Two polls, but both still show a wipe-out

Frydenberg Morrison

There are two polls out today, one showing good news for the government, the other showing bad news for the government. How can this be the case? It’s all in the different methodologies used by the respective pollsters and a statistical item called the ‘margin of error’.

Newspoll, published by The Australian, shows increase in support for the Liberal–National Party to 48 per cent on a two-party preferred basis (up 2 per cent from March 7), which means a decrease for the Labor Party to 52 per cent.

On the other hand, the monthly Ipsos poll published in the Sydney Morning Herald, shows a widening of the polls, 47 per cent of the two-party preferred vote to the LNP, and 53 per cent to the Labor Party.

The Mediapoll aggregation from all pollsters is 47.7 per cent for the LNP, and 52.3 per cent for the Labor Party.

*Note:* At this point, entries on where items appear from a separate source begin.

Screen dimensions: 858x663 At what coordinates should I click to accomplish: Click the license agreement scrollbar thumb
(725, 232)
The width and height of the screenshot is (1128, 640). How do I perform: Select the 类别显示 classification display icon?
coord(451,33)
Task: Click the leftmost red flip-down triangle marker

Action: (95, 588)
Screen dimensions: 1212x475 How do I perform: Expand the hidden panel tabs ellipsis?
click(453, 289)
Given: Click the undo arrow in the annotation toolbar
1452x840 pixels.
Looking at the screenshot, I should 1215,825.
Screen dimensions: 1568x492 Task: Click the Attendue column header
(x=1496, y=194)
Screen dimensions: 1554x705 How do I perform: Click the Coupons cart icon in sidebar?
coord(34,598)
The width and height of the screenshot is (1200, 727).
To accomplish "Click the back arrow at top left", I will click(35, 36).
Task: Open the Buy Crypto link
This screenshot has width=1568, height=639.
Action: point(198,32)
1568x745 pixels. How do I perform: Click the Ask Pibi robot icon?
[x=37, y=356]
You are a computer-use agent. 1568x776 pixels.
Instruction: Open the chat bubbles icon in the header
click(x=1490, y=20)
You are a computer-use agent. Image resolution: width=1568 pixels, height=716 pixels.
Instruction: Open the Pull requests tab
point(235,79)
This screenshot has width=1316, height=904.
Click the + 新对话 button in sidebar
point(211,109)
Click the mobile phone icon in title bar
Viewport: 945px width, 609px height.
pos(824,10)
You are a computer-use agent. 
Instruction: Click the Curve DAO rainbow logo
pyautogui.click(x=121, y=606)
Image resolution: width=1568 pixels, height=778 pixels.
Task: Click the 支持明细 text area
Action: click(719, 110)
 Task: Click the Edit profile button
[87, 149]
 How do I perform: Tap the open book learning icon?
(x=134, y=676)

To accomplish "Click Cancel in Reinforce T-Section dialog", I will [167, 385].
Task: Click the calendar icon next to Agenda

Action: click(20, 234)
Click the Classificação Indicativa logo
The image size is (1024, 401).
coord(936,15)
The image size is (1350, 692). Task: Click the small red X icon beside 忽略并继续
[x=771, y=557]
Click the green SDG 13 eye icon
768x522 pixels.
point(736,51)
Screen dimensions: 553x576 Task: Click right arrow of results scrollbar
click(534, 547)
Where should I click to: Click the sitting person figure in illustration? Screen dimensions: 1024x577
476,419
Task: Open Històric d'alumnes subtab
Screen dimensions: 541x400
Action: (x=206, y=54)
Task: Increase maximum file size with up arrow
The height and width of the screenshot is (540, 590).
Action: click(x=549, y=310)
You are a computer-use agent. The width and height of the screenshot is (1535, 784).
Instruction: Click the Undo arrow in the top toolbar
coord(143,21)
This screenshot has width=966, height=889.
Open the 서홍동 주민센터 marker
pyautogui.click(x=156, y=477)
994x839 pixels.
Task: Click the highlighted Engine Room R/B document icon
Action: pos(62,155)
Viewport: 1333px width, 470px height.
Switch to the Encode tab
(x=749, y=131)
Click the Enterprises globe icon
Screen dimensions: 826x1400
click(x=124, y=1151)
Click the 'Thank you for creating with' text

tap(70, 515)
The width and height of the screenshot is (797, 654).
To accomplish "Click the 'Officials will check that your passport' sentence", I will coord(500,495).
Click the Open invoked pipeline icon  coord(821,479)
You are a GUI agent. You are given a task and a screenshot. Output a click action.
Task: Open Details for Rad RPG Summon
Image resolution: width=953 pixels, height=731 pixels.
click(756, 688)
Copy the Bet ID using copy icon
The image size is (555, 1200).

There has been a very slow tightening of the polls since August 2018, when Malcolm Turnbull was deposed as Prime Minister, but even if that trajectory continues, with all other issues being equal, it will only reach 47.1 per cent at the time of the election, which is due on either May 11 or May 18 this year.

However, whichever poll or metric is used, the Government is still facing a landslide defeat, if these poll numbers continue.

The lowest two-party preferred vote to win a federal election is the 49.0 per cent achieved by the Liberal–National Coalition in 1998, followed by the 49.3 per cent result in the 1940 election, also achieved by the Coalition.

An election victory with a two-party preferred vote of less than 50 per cent has only occurred on five occasions in federation in 1901. Four of these have been by the Coalition, with the last occasion being in 1998, and once by the Labor Party in 1990. And on all of those occasions, a government has been returned from a position of strength (albeit with a fall in votes), while the current LNP Coalition is coming from a position of weakness, holding minority government since November 2018.

Election Date ALP Coalition ALP seats Coalition seats
21 September 1940 50.3% 49.7% 3236
29 May 1954 50.7% 49.3% 5764
25 October 1969 50.2% 49.8% 5966
24 March 1990 49.9% 50.1% 7869
3 October 1998 51.0% 49.0% 6780

Graph: Winning elections with less than 50 per cent of two-party preferred vote.

The upshot is: this Government will need to break many electoral records and overturn historical precedents if it is to be returned for a third term. Based on the 168 consecutive losing polls for the LNP since August 2016, it’s difficult to see where an advantage could be for the Government to turn these figures around.

While The Australian has argued the recent boost in the Newspoll numbers for the Coalition is all due to the electorate’s favourable response to the 2019 Budget, budget announcements don’t have the same impact they’ve had in previous decades, and any influence on polling figures, if any, takes weeks to advance.

Optimists for the LNP can point to the ‘Kinnock Principle’, where UK Labour opposition leader lead the polls for over 18 months, up to the polling date in 1992. The Conservative Party had ousted Margaret Thatcher as Prime Minister in the previous year, and Labour was expected to win. But new Prime Minister John Major managed to hold on to government, losing only 40 of its 359 seats and keeping a majority of 21 seats.

However, British elections are based on a ‘first-past-the-post’ system, and polling has become a more exact science since 1992. Of course, the cliche of polling is there’s only one poll that counts, and that’s the election itself. But the almost three years of negative polls for the Coalition is unlikely to change within a 33-day campaign, especially if the electorate has already made a decision on the performance of the incumbent government.

Governments seeking re-election always have the two-fold difficulty where they are not only being assessed on what they can offer the electorate in the future, but their ability to deliver future prospects based on how well they have delivered in the past. And the record of dysfunction since the Coalition was first elected in September 2013 is there for the electorate to see. It’s difficult to ignore the evidence.

Based on these polling figures from Newspoll and Ipsos, and assuming a uniform swing, Labor would win an election, picking up between 10–18 seats, and winning between 81–90 of the 151 seats available.